Gene expression in clinical samples data from databases NDC80 gene expression data in non small cell lung cancer were retrieved from publicly available database. Gene expression intensities were normalized with quantile normalization. NDC80 expression between adenocarcinoma and squamous car cinoma was compared for all three different datasets. Eight genes known to associate with NDC80 were iden tified. One way hierarchical clustering analysis for adenocarcinoma and squamous carcinoma of NSCLC was conducted by using R package software. Results Hec1 inhibitor TAI 1 is highly potent with a wide anti cancer spectrum The initial small molecule hits identified by Drs. Chen in Dr. WH Lees laboratory, INH1 and INH2, had micro molar potency on cancer cell lines.

Through medicinal chemical efforts to modify the hit structure, we have significantly improved the potency of the Hec1 targeted compound selleck chemical to low nanomolar level. The new compound, TAI 1, has a GI50 of 13. 48 nM, which is close to 1000 times improvement in potency compared to INH1. To characterize the potency of the new compound, TAI 1, a series of cancer cell lines were tested. The screen includes 31 cancer cell lines, is comprise of 12 cell lines from the NCI 60 panel, and includes breast cancer, leukemia, liver, lung, colon cancer, cervical cancer, prostate cancer and bone cancer with various cellular characteristics. Growth inhibition was quantitated with established MTS assay. As summarized in Table 1, TAI 1 inhibits cellular growth at nM levels for the majority of cancer cell lines screened.

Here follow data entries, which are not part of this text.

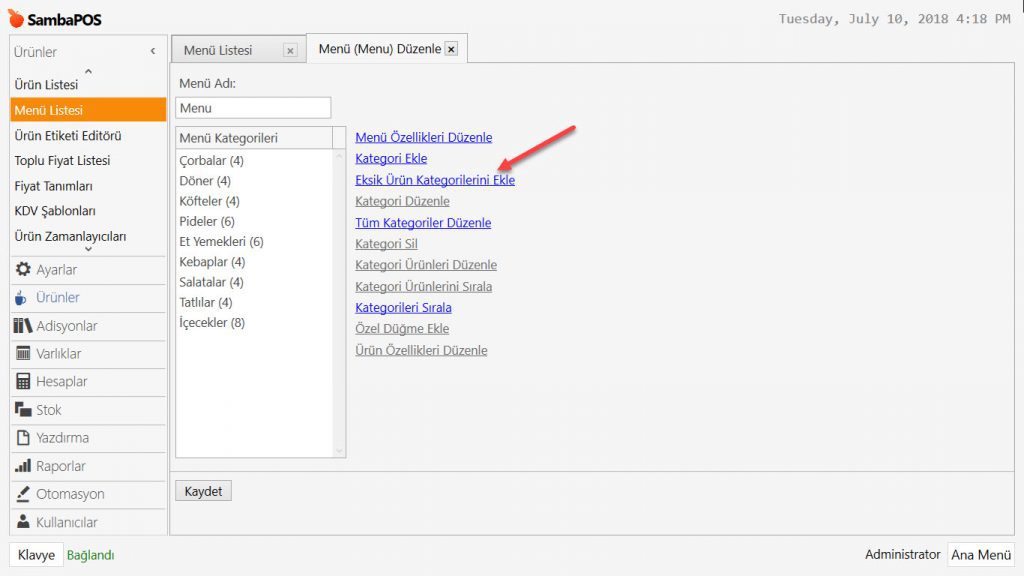1024x576 pixels.
Task: Click the Stok inventory icon
Action: pyautogui.click(x=23, y=410)
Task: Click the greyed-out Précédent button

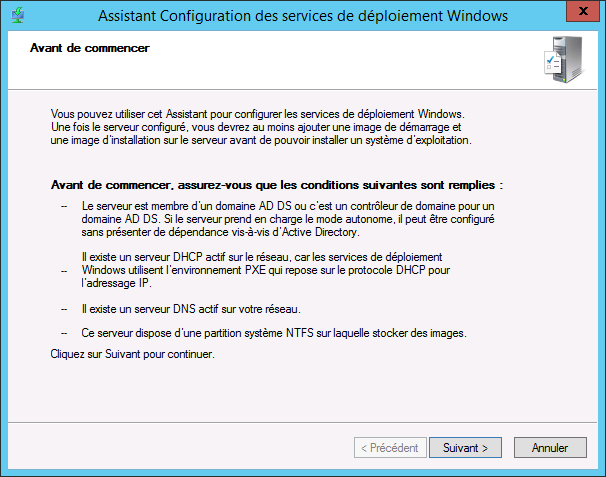Action: pyautogui.click(x=389, y=448)
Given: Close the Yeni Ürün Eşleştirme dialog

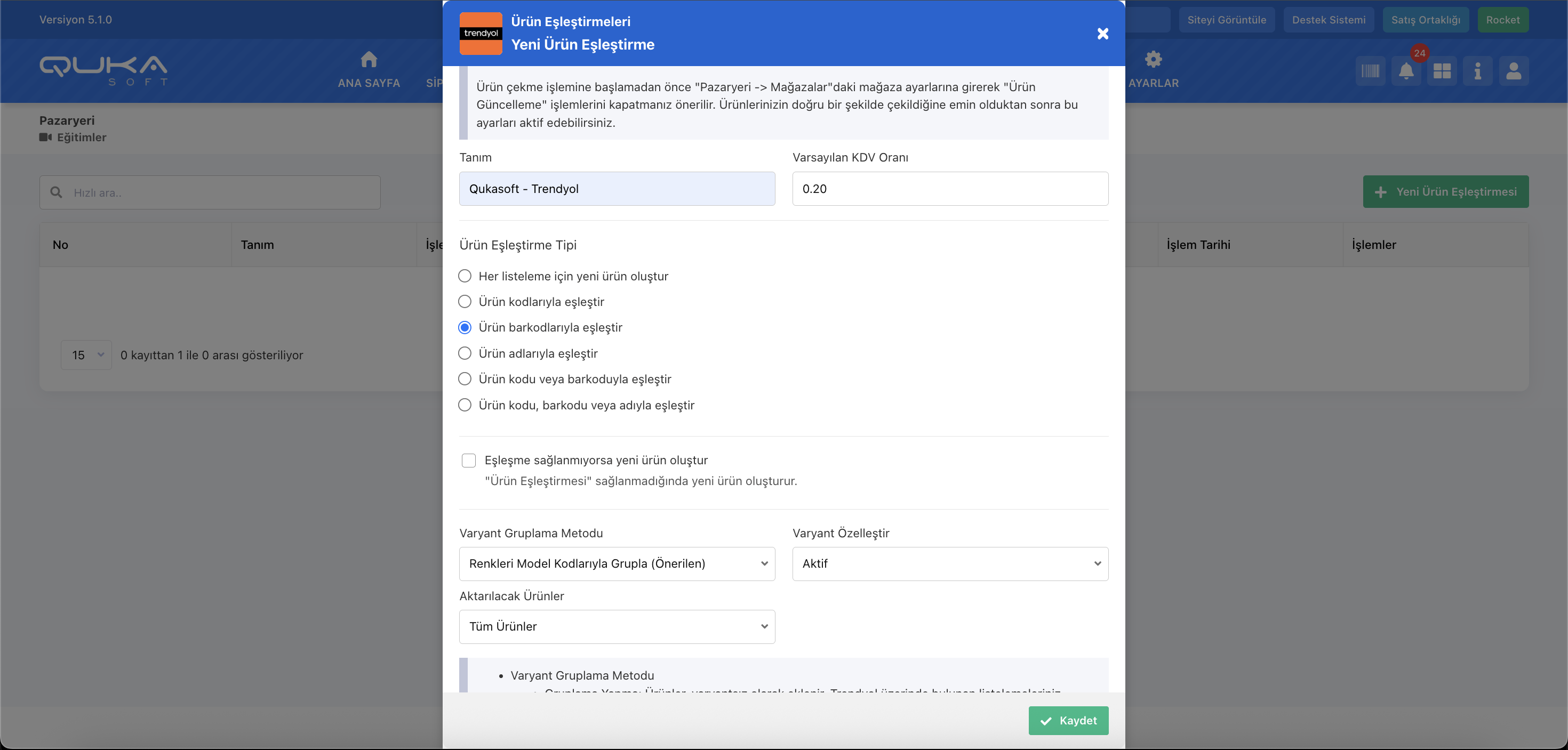Looking at the screenshot, I should pos(1102,34).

To determine the activity of TAI 1 in multidrug resist ant cell lines, established MDR cell lines were tested. MES SA Dx5 and NCI ADR RES are resistant to doxorubicin and paclitaxel, FR 180204 molecular weight while K562R cells are resist ant to imatinib. TAI 1 was active in these cell lines showing nM GI50. TAI 1 targets the Hec1 Nek2 pathway and induces apoptotic cell death To confirm the mechanism of action of TAI 1, we used established methods to evaluate the interaction of Hec1 and Nek2 and the consequences of disruption of inter action of the proteins. Co immunoprecipitation study shows that TAI 1 disrupted the binding of Nek2 to Hec1 in TAI 1 treated cells. Disruption of Nek2 binding to Hec1 was shown to lead to degradation of Nek2, and this was also confirmed for TAI 1.

In addition, previous study also show that disruption of Hec1 Nek2 interaction leads to misaligned chromosomes. Treatment of cells with TAI 1 induced a time dependent increase in the proportion of cells with chromosomal misalignment in cells. These results are consistent with the phenotypic consequences of the original hit compound INH1 and show that TAI 1 targets Hec1 Nek2 interactions. The cell death pathway was evaluated with apoptotic markers. Results show that TAI 1 induces cancer cell death through the induction of cleavage of apoptotic proteins Caspase 3 and PARP and degradation of anti apoptotic proteins MCL 1 and suggests that TAI 1 leads to activation of the apoptotic pathways.